There's a Sant near our village in India, my aunt was saying that a young woman was 'possessed' by some evil spirit. No-one could cure her, she used to walk about like a mad-woman, talking with the deep voice of a man. The family eventually ran out of healers to go to and turned to the Sant as the last hope. Apparantly he managed to talk to the spirit inside the woman. It turned out to be the spirit of a Yogi doing black magic while he sat in his cave. Some people from the village had paid him to put a curse on the woman.
Sitting in his cave, the Yogi spoke through the girl, to the Sant.
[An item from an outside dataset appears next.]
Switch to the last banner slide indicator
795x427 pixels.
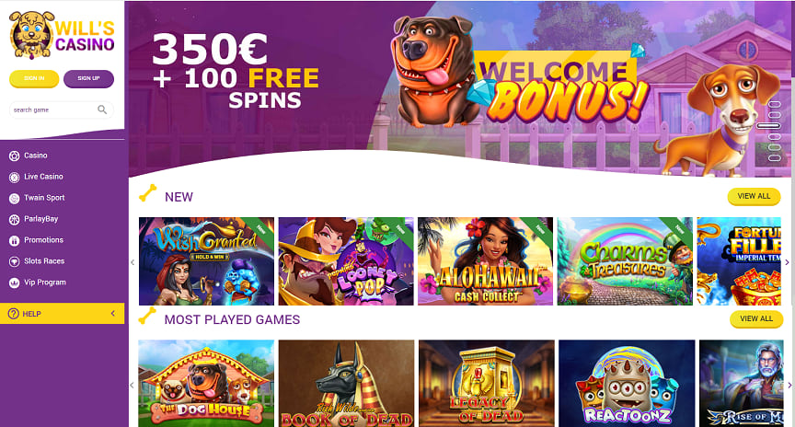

The Yogi got quite arrogant and told the Sant 'you are only a few steps higher than me on the spiritual ladder, but I'll topple you soon enough'. The Sant shrugged it off like water off a duck's back replying 'what's the point in competing, spirituality isn't a game, besides Guru Gobind Singh jee is sitting at the top of the ladder like a father watching us children!'
The Sant gave them some shabads, seva and sangat to do and the Yogi's evil spirit left the woman.
Maybe you believe in curses or maybe you dont,(if you do naam simran, seva and go sadh-sangat you'll be naturally protected anyway) but the interesting thing for me was the use of the ladder analogy.
Guru Sahib says that the path of the Saints is to climb the ladder of religion ..'Sant Ka marag, dharam kee pauree'. But only a a few rare one have such a greatly blessed destiny....'Koe vad-bhagee pai'.
So climb the ladder of religious righteous deeds and rise above the coiled snakes hissing at your heels, let them reap their own rewards as they rot in their dark, damp cave-like life.